**PROBLEM TO SOLVE**
Stop after the line holding "Subscribe (349, 2562)". Repeat exactly every line before it in the records below, that line too, and leave out the pictures.

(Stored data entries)

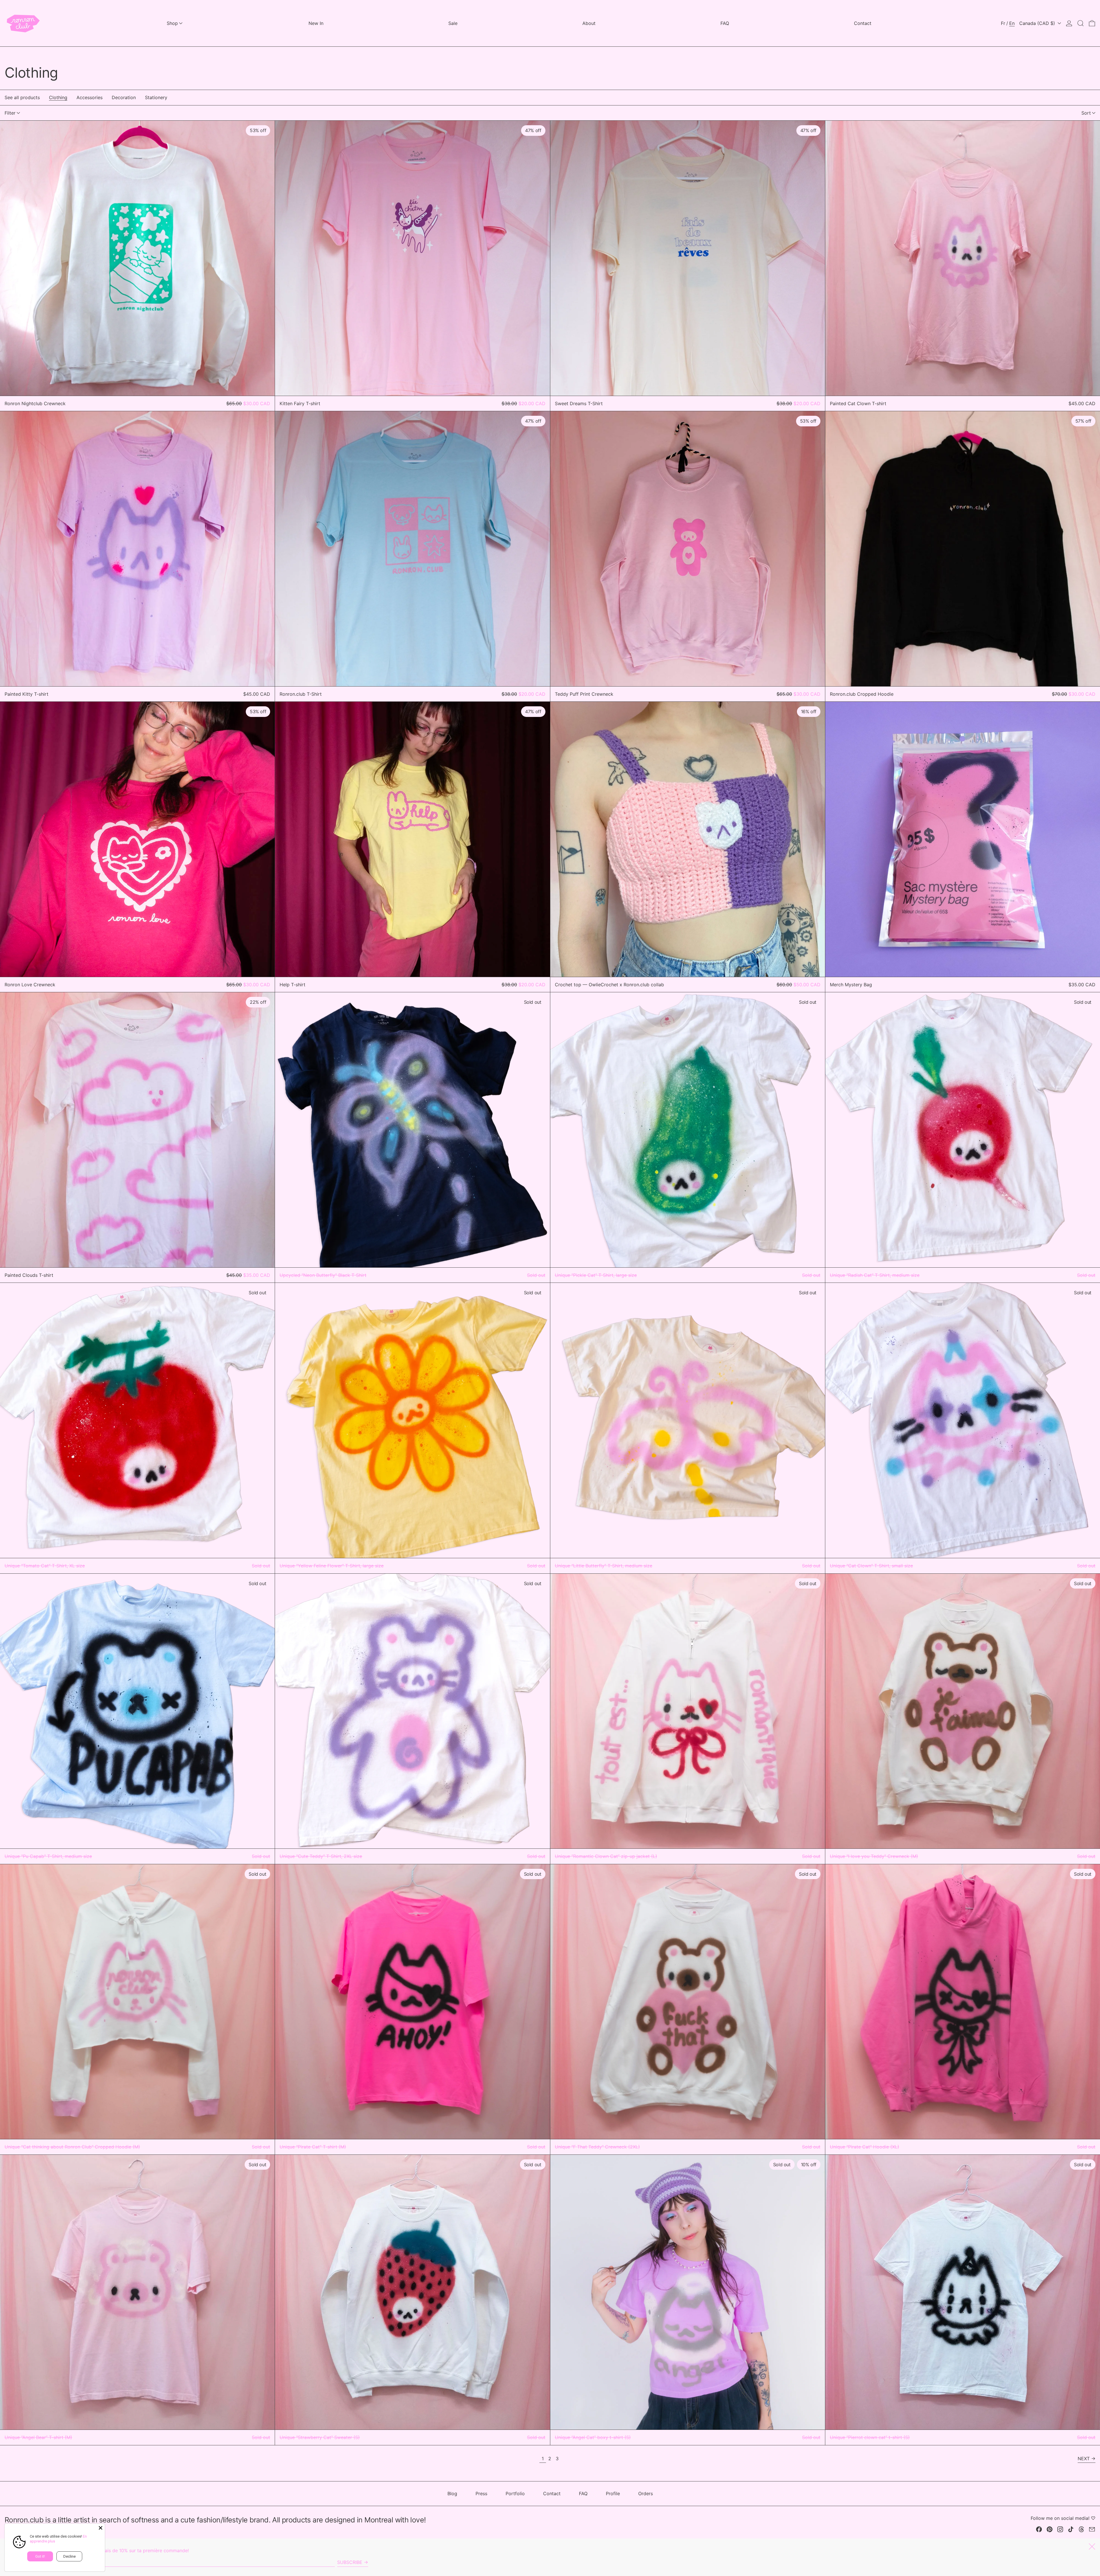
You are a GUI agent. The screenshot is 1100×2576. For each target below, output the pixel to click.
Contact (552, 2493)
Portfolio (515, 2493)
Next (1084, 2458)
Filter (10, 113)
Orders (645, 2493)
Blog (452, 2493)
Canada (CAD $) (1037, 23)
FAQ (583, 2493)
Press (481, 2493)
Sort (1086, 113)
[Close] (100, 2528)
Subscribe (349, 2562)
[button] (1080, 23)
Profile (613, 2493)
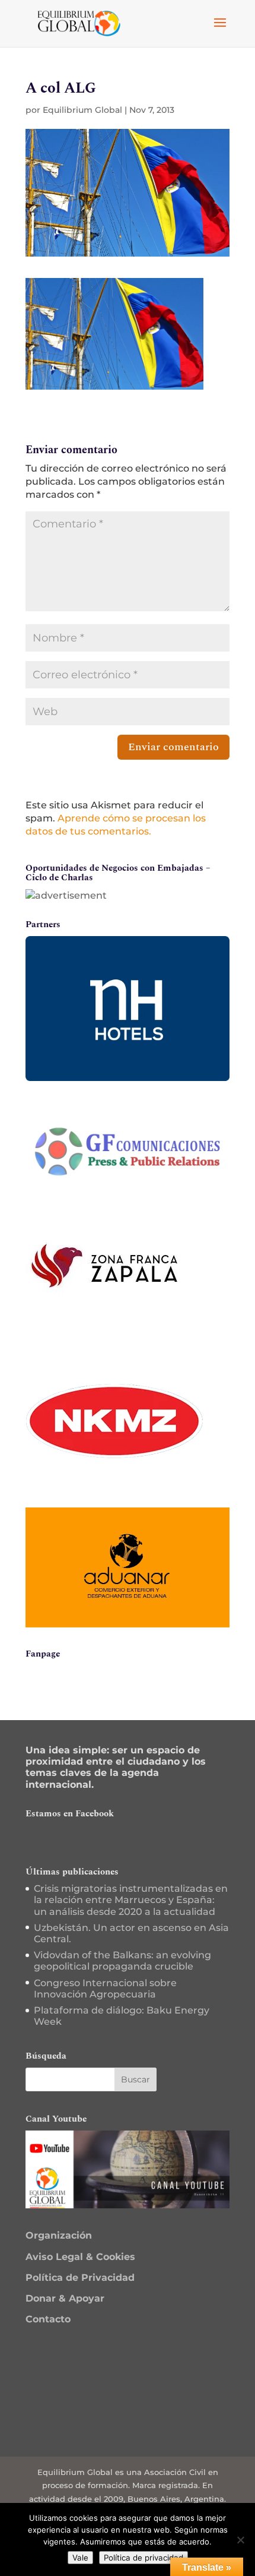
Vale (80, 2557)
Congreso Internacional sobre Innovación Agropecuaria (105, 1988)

**RESPONSE**
You are a GUI agent. The screenshot is 1100×2576. For each target below, output the pixel to click.
Contact (552, 2493)
Portfolio (515, 2493)
Next (1084, 2458)
Filter (10, 113)
Orders (645, 2493)
Blog (452, 2493)
Canada (CAD $) (1037, 23)
FAQ (583, 2493)
Press (481, 2493)
Sort (1086, 113)
[Close] (100, 2528)
Subscribe (349, 2562)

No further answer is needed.